Selected passage:
=====

West African lions aren't technically a different species of lion, but they possess unique enough physical characteristics (lighter build, lighter manes, longer legs) compared to lions hailing from eastern and southern Africa (which are also more plentiful, at around 35,000) that many conservationists would welcome a taxonomical change, currently under review by the IUCN. If approved, it would put more attention on the population and qualify them as a critically endangered species, according to Nat Geo.

"Lions in West Africa are genetically more different from lions in East and Southern Africa than Siberian tigers are from Indian tigers," said Hans de Iongh, a lion researcher at Leiden University in the Netherlands (but not part of the new study).

What's with wildlife in western Africa? Earlier this year, the western black rhinoceros was declared extinct (for the second time). Most, if not all, of the 11 countries -- covering a 1,500 range from Senegal to Nigeria in western Africa --  studied by researchers didn't know about their lion populations because they didn't have any funding to study them, according to study co-author Philipp Henschel of the big cat conservation group, Panthera.

"All of these still contain suitable, intact lion habitat, and we thought all would contain lions," said Henschel. "But instead we found only four isolated and severely imperiled populations."

West African lions face the usual threats -- locally and from afar -- without proper protection by understaffed and underfunded wildlife groups and the preserves in which they typically live. Farmers shoot them in retaliation for attacks on their livestock. Both locals and those from faraway countries hunt and kill them for their meat, which has become a popular and at times a necessary food option in areas of need, Nat Geo reported.

=====

Input data:
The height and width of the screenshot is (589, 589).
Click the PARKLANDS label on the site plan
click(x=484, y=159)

=====

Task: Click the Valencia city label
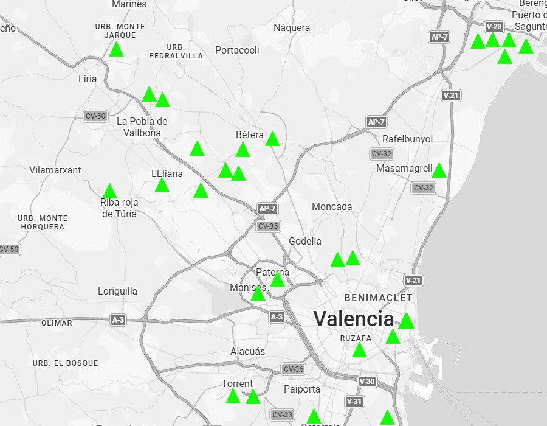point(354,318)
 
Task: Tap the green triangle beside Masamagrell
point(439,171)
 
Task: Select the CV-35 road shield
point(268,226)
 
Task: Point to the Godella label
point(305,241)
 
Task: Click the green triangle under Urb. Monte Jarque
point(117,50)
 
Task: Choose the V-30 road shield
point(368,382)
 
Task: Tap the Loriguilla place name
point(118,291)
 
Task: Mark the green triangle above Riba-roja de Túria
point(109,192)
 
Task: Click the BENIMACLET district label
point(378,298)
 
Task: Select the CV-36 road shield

=====

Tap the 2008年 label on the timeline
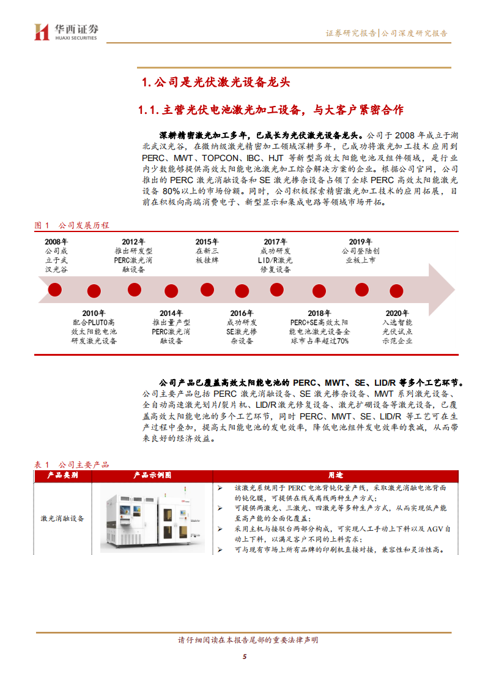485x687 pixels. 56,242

=====

Tasks to perform:
• A. Copy the West African lions passage word for word, from "West African lions face" up to and including "Nat Geo reported.".
• B. According to the West African lions passage, how many lion populations did the researchers find?

Results of the tasks:
• A.
West African lions face the usual threats -- locally and from afar -- without proper protection by understaffed and underfunded wildlife groups and the preserves in which they typically live. Farmers shoot them in retaliation for attacks on their livestock. Both locals and those from faraway countries hunt and kill them for their meat, which has become a popular and at times a necessary food option in areas of need, Nat Geo reported.

• B. Four isolated and severely imperiled populations.